→ **EXERCISES TO COMPLETE**
(a) According to the Oyster Point Pharma article, what was the price per share in the company's initial public offering?
(b) Does the Oyster Point Pharma article support each statement below? Answer yes or no for each, quoting the words from the article that decide it.
(i) Tyrvaya was approved by the Food and Drug Administration in October 2021.
(ii) The company was based in Boston.
(iii) Viatris acquired the company in a stock deal.
(c) Retype the Oyster Point Pharma article between "Oyster Point Pharma was" and "founded in 2015.", inclusive.

━━ PROVIDED PASSAGE

Oyster Point Pharma, Inc.
- Company type: Subsidiary
- Traded as: Nasdaq: OYST
- Industry: Biotechnology
- Founded: 2015
- Defunct: January 2023
- Fate: Acquired
- Successor: Viatris
- Headquarters: Princeton, New Jersey, United States
- Key people: Jeffrey Nau (president and CEO)
- Owner: Viatris
- Website: oysterpointrx.com

= Oyster Point Pharma =

Pharmaceutical company

Oyster Point Pharma was an American biopharmaceutical company based in Princeton, New Jersey, focusing on the development of pharmaceutical therapies to treat ophthalmic diseases. It was acquired by Viatris in 2023.

== History ==
The company was founded in 2015.

In October 2021, Tyrvaya was the first nasal spray approved by Food and Drug Administration to treat dry eye syndrome. This became the company's lead product.

Prior to going public, Oyster Point Pharma operated at a loss of $16.5 million in 2018.

In February 2019, still at clinical stage, the company raised $93 million in its Series B funding round.

In October 2019, the company issued 5-million shares in the initial public offering with NASDAQ Global Select Market at the price of $16 per share with the first trading day on October 31. In January 2023 Viatris acquired Oyster Point Pharma in an all-cash deal.

━━━━
━━ SUPPLIED DATA

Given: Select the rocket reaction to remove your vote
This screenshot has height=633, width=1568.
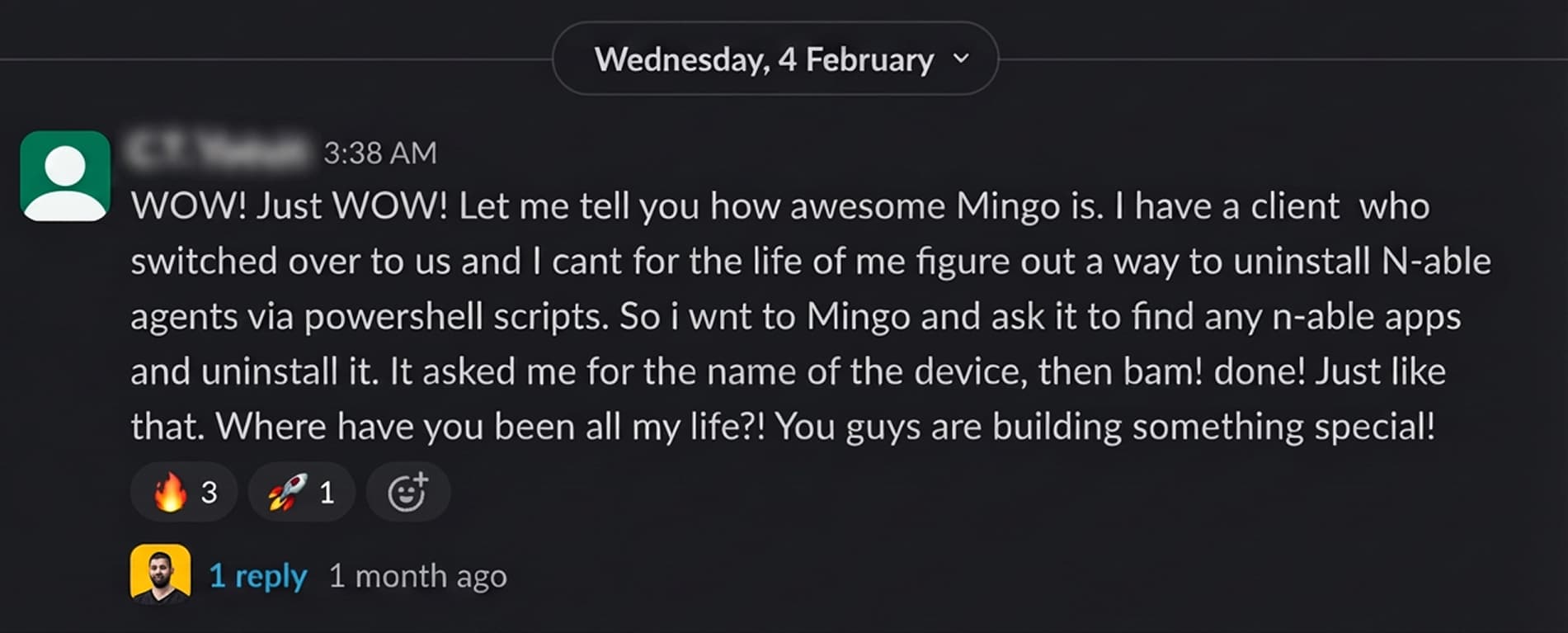Looking at the screenshot, I should point(300,491).
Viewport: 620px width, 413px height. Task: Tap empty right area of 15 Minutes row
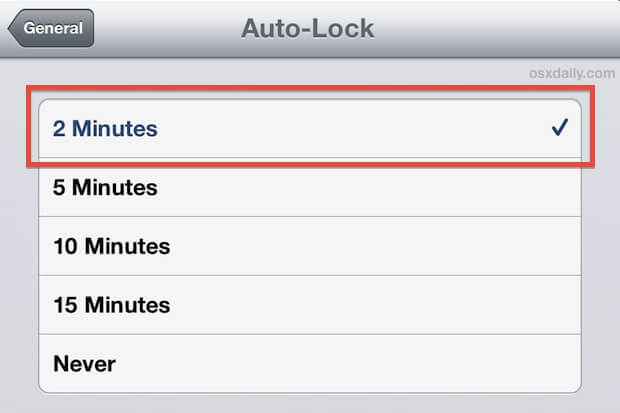pos(450,305)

━━━━

→ **RESPONSES PER TASK**
(a) $16 per share.

(b)
(i) Yes: "In October 2021, Tyrvaya was the first nasal spray approved by Food and Drug Administration to treat dry eye syndrome."
(ii) No: "based in Princeton, New Jersey"
(iii) No: "in an all-cash deal"

(c)
Oyster Point Pharma was an American biopharmaceutical company based in Princeton, New Jersey, focusing on the development of pharmaceutical therapies to treat ophthalmic diseases. It was acquired by Viatris in 2023.

== History ==
The company was founded in 2015.